Excellence is a Journey. Perection is the destination.
Often we have deep discussions about the desire to pursue perfection.
An engineer walks up and says “I really do not like these shortcuts, I have this full design and I want to implement it.”
The leader responds, “Yes, I understand. How long will it take to implement your solution.”
Engineer says “Well! if I am not distracted by other things, I can get it done in two weeks.”
Okay we had seen that movie play out sometimes, thinks the leader in his own mind.

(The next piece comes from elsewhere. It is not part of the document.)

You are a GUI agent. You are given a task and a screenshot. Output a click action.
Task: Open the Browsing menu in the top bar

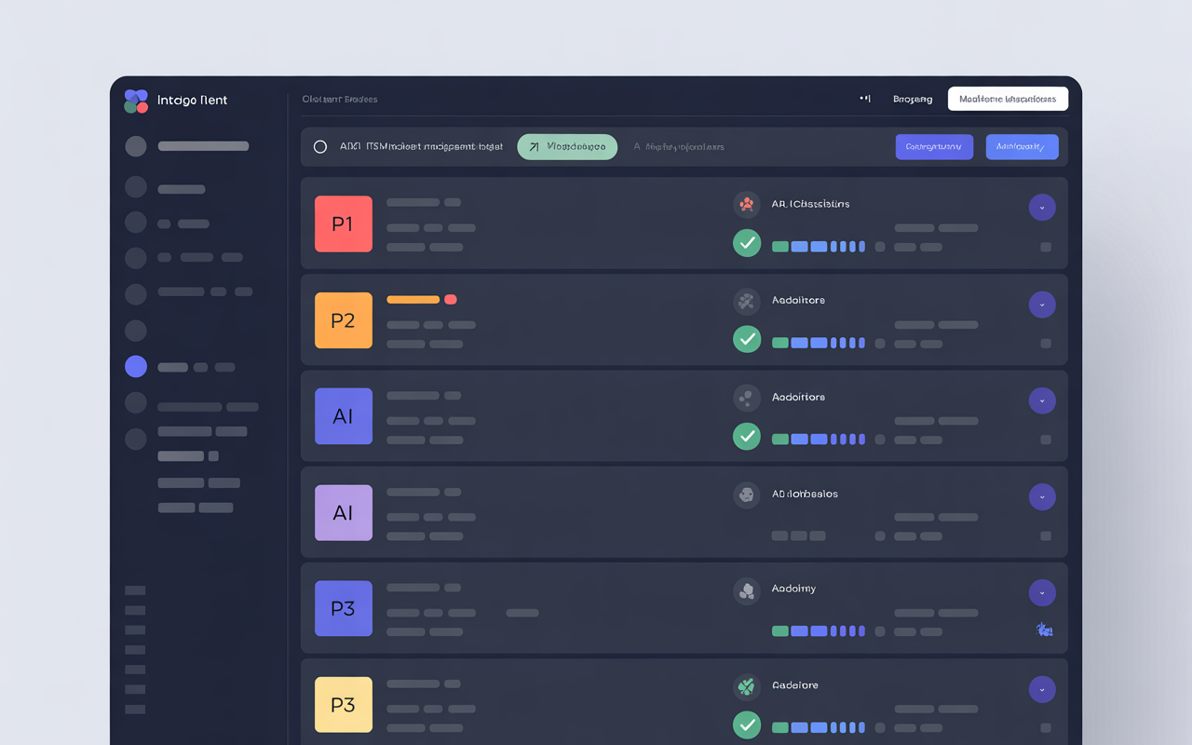914,98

And the leader asks, “What can you do if you only have a week instead of two?”
Engineer is not happy with the response, but still goes along and says, “I can get a quarter of it done and will have to pursue the rest later.”
“Would you rather do the quarter or none at all?” comes another question quickly from the leader.
Engineer recognizes the opportunity and jumps in to tell, “I would rather do the quarter instead of the full solution. At least I can fix the top issues.”
“So be it. Go ahead and get the quarter done.” approves the leader.
Both parties here agreed to find a middle ground to settle on. The leader knows from his/her experience that any architecture change will take a long time. And the leader also knows that the engineer is probably telling the right thing he/she wants to do. Unfortunately the leader often does not have luxury to spare two weeks while also handling other business needs. So they found a middle ground.
I had seen this play out many times in my career. I am a big fan of clean architecture. At the same time, I also am very pragmatic to ensure we do not over reach to perfection. Recently I am reading “The Lean Startup” book; Eric Ries gives several example to suggest finding simpler and easy ways to get work done to validate the benefits early on.